設問 ▸
a) 篩分けと平均粒径についての抜粋本文のうち、「W=〔(w-w1)/w2〕×100」から下って「ここで、D;試料の平均粒径(mm)」までを、一字も変えずに返すこと。
b) 篩分けと平均粒径についての抜粋本文に照らし、次の各文が本文と合うかを「はい」か「いいえ」で答え、決め手となる本文の語句を正確に引用すること。(i) 篩は振とう機に固定して15分間振とうする。(ii) 試料は最下段の篩から入れる。(iii) 共単量体に直鎖状のα-オレフィンを用いると、延伸フィルムの引裂強度MDは小さくなる。

抜粋本文 ▸
2)篩及び受け器の重量を測定する(w1)。各篩は受け器を底に目開きの細かいものより順に組み上げる。
3)試料100g±5gを上皿天秤にて秤取り(w2)、試料を最上段より入れる。
4)篩を振とう機に固定し、15分間振とうする。
5)篩を取り出し、試料の入った各篩及び受け器の重量を求める(w)。
【0022】
(iv)計算方法
1)粒径分布
各篩の分別物の重量パーセントを次式より求める。
W=〔(w-w1)/w2〕×100
ここで、W;各節の分別物の重量パーセント(wt%)
w:振とう後の試料を含めた各篩及び受け器の重量(g)
w1:各篩及び受け器の重量(g)
w2:試料の全重量(g)
2)平均粒径
各篩の分別物の重量パーセントを用い次式より平均粒径を求める。
D=Σ(Wn×dn)/100
ここで、D;試料の平均粒径(mm)
Wn:各篩の分別物の重量パーセント(wt%)
dn:各篩の目開きの大きさ(mm)
【0023】
また、線型エチレン共重合体を構成する共単量体として、直鎖状のα-オレフィン又は直鎖状のジオレフィンを用いた場合は、非直鎖状のα-オレフィン又は非直鎖状のジオレフィンを用いた場合に比べて、得られる延伸フィルムの引裂強度MDが著しく大きく、好ましいものである。
【0024】
本発明フィルムを製造するのに好適な(b)成分は、平均粒径10μm以下、好ましくは0.1〜5μm、より好ましくは0.5〜2μmの粒状無機フィラーで、かさ密度が0.1〜0.7g/cm3、好ましくは0.2〜0.6g/cm3、より好ましくは0.3〜0.5g/cm3のものである。ここで、平均粒径を求めるには、空気透過法により比表面積を測定し、次式により算出する。
dm:平均粒子径(μm)

データ抜粋 ▸

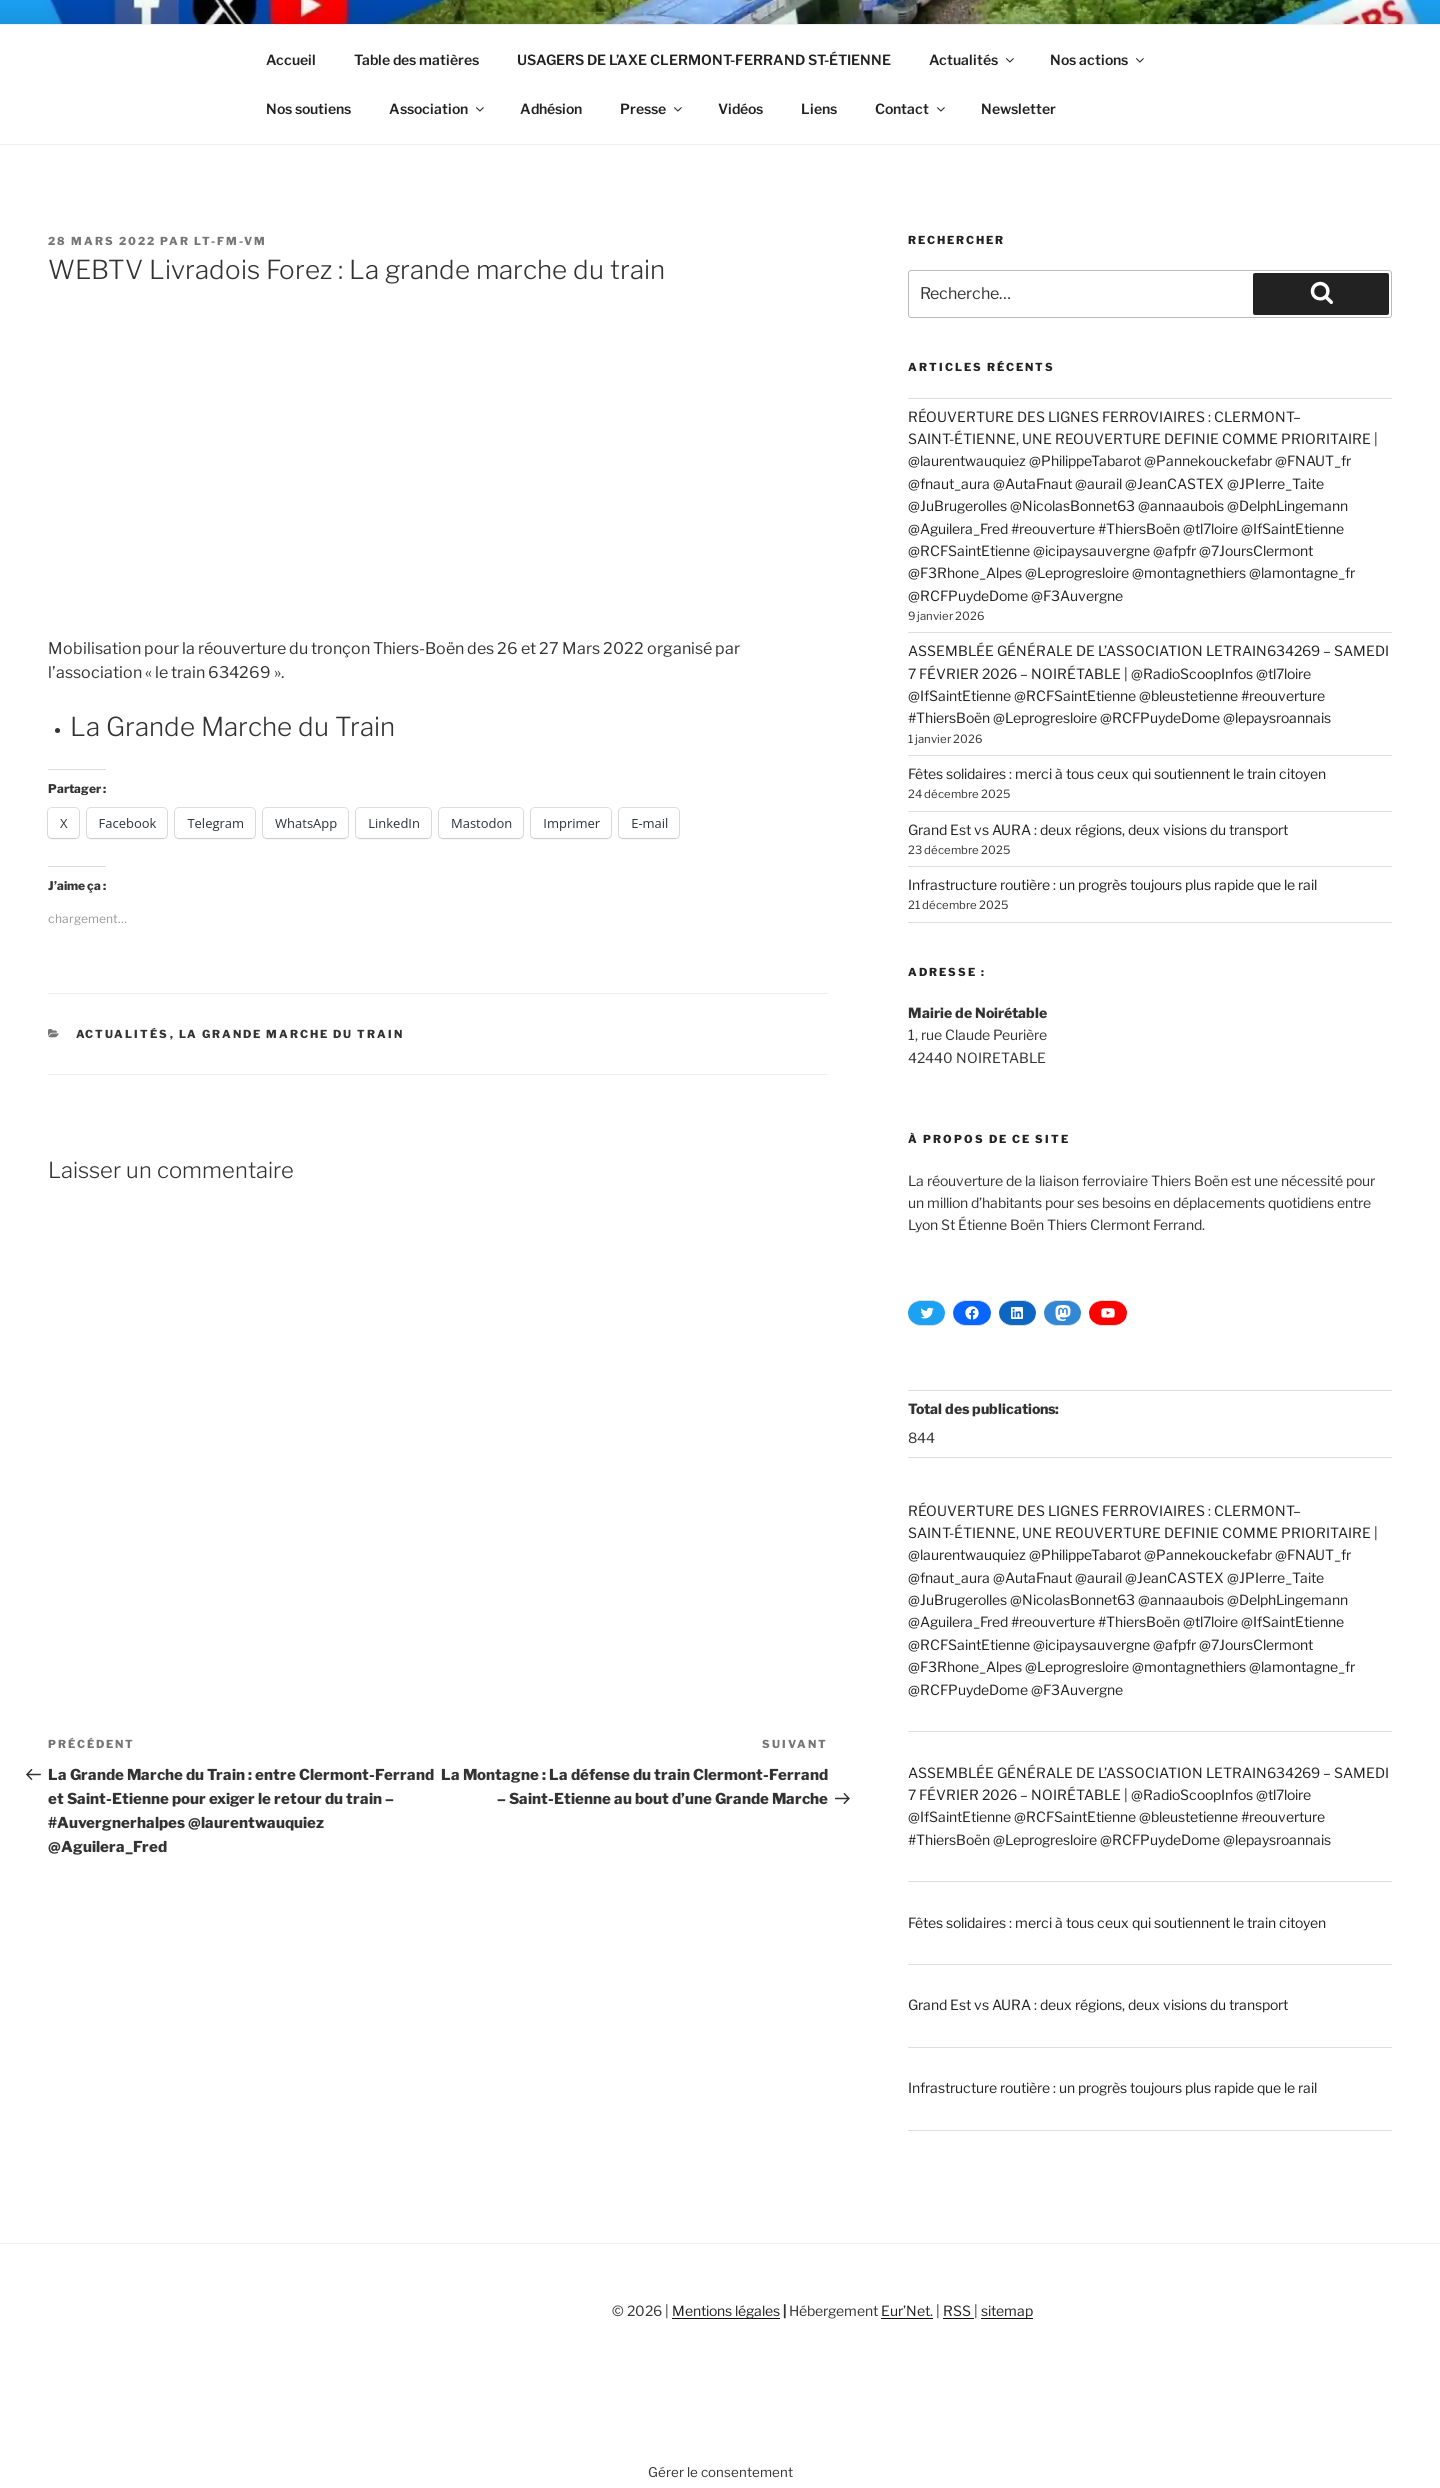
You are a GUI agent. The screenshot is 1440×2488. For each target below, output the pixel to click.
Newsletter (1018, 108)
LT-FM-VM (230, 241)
...
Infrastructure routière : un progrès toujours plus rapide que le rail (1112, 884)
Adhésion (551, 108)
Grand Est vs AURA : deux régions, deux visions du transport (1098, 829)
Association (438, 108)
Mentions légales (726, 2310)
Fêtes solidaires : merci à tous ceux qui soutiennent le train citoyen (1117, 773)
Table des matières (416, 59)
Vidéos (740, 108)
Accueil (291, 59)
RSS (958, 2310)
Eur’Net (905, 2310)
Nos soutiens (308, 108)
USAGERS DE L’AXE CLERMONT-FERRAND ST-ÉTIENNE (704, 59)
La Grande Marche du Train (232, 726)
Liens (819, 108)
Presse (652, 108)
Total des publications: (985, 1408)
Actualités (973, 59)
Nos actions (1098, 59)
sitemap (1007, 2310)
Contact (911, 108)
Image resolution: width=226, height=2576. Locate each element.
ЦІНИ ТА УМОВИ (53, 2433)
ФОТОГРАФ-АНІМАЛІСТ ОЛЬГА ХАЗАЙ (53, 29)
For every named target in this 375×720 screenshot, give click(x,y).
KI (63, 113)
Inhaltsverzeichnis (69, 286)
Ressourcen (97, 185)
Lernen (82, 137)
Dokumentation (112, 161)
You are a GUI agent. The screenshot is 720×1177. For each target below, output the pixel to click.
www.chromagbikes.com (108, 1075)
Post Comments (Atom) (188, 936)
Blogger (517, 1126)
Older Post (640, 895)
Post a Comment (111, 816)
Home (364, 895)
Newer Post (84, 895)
* * *
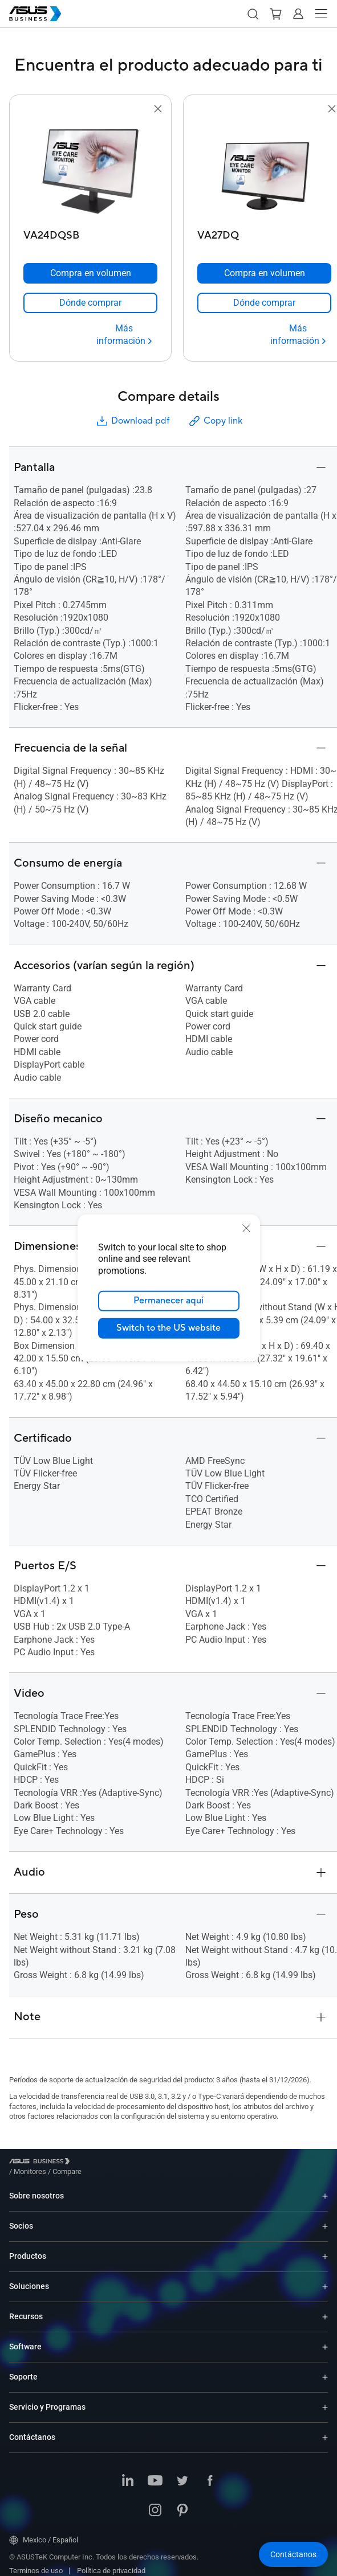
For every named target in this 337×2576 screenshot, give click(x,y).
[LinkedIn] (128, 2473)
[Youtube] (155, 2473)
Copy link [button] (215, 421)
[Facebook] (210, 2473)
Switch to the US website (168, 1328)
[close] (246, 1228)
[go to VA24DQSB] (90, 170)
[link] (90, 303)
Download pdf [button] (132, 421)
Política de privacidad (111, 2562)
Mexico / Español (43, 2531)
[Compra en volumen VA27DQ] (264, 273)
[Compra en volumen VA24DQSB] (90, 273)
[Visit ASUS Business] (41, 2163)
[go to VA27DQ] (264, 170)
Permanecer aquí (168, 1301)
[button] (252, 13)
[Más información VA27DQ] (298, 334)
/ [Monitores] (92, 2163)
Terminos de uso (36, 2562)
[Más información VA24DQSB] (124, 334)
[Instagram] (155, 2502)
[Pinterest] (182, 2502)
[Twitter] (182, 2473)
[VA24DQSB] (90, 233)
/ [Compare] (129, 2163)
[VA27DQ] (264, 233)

解答一覧 ▸
a)
W=〔(w-w1)/w2〕×100
ここで、W;各節の分別物の重量パーセント(wt%)
w:振とう後の試料を含めた各篩及び受け器の重量(g)
w1:各篩及び受け器の重量(g)
w2:試料の全重量(g)
2)平均粒径
各篩の分別物の重量パーセントを用い次式より平均粒径を求める。
D=Σ(Wn×dn)/100
ここで、D;試料の平均粒径(mm)

b)
(i) はい:「篩を振とう機に固定し、15分間振とうする」
(ii) いいえ:「試料を最上段より入れる」
(iii) いいえ:「得られる延伸フィルムの引裂強度MDが著しく大きく」